D’une part, le décret précise les cas où la caisse est obligée de procéder à une information. Il en est ainsi dés lors qu’elle procède à l’envoi d’un questionnaire aux parties ou à une instruction, que ce soit à la suite de réserves motivées de l’employeur, du décès de la victime ou parce qu’elle l’estime nécessaire ;

D’autre part, dans tous ces cas, il impose à la caisse de communiquer aux parties au moins 10 jours francs avant de prendre sa décision, les éléments recueillis susceptibles de leur faire grief et leur indiquer la possibilité de consulter le dossier mentionné à l’article R.441-13.

Notification des décisions

Le 1° et 4° (alinéa 2) imposent également la notification des décisions de reconnaissance d’un AT ou d’une MP ou d’attribution du taux d’incapacité permanente à l’employeur par la caisse. Cette disposition vise à mettre fin au développement de nombreux contentieux de la part des employeurs liés à l’absence de notification à l’employeur des décisions.

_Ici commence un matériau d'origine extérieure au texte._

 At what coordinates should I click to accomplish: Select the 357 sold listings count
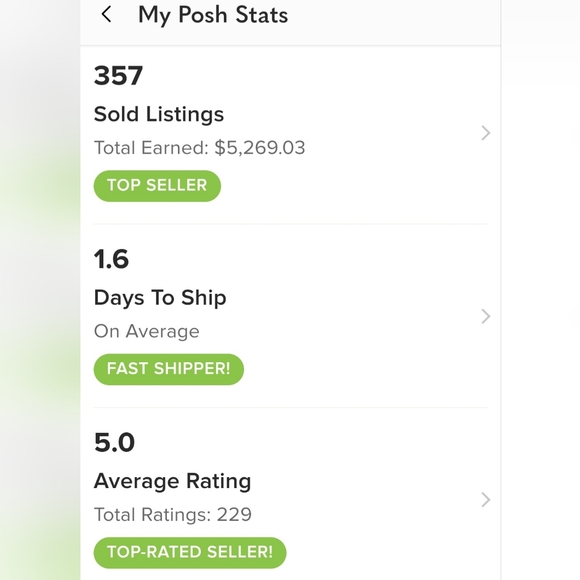pyautogui.click(x=118, y=76)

Sans remettre en cause l’indépendance des relations caisse / assuré et caisse / employeur, le respect du caractère contradictoire de la procédure d’instruction sera assuré et les contestations de l’employeur pourront être introduites dans les mêmes conditions que celles de la victime.

Enfin, le 5° abroge enfin les dispositions de l’article R.461-9 en contradiction avec les dispositions des articles R.441-10 et R.441-14.

Date d’application

En application de l’article 2 du décret, ces nouvelles dispositions s’appliquent à compter du 1er janvier 2010.